▸ REQUIREMENT: Your answer should be a single number: the count of lines in the listing that contain "width".

▸ DATA SHOWN:

━━━━━━━━━━━━━━━━━━━━

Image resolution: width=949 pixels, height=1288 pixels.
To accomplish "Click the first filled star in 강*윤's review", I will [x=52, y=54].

━━━━━━━━━━━━━━━━━━━━

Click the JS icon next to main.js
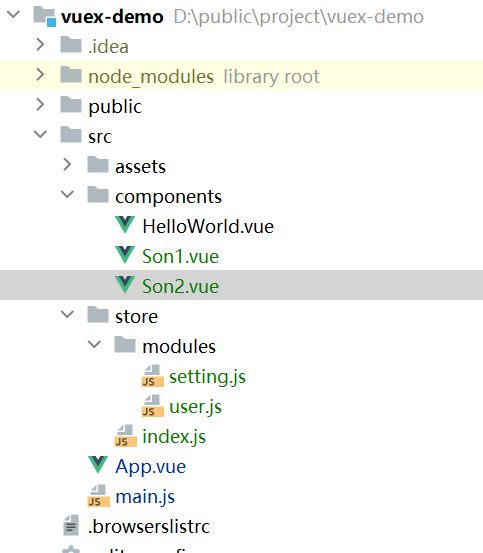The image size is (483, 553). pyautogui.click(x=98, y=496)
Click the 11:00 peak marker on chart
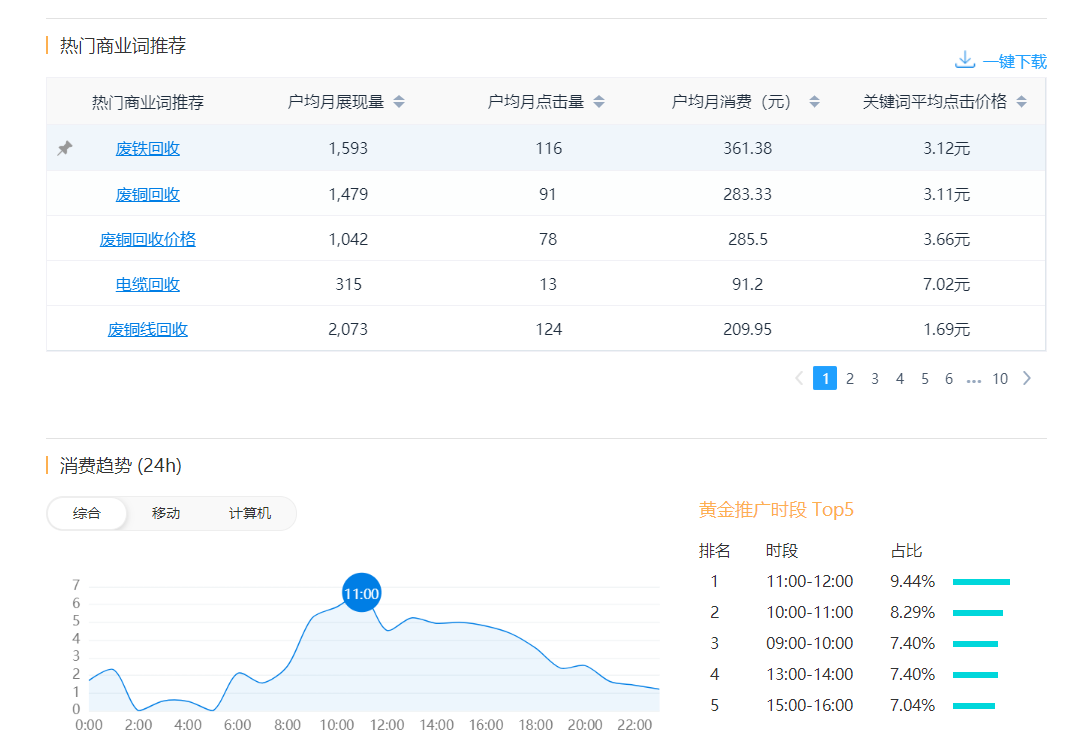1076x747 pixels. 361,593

━━━━━━━━━━━━━━━━━━━━

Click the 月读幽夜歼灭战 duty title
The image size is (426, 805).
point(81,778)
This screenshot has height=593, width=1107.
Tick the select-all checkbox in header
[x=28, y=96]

━━━━━━━━━━━━━━━━━━━━

▸ ANSWER AREA: 2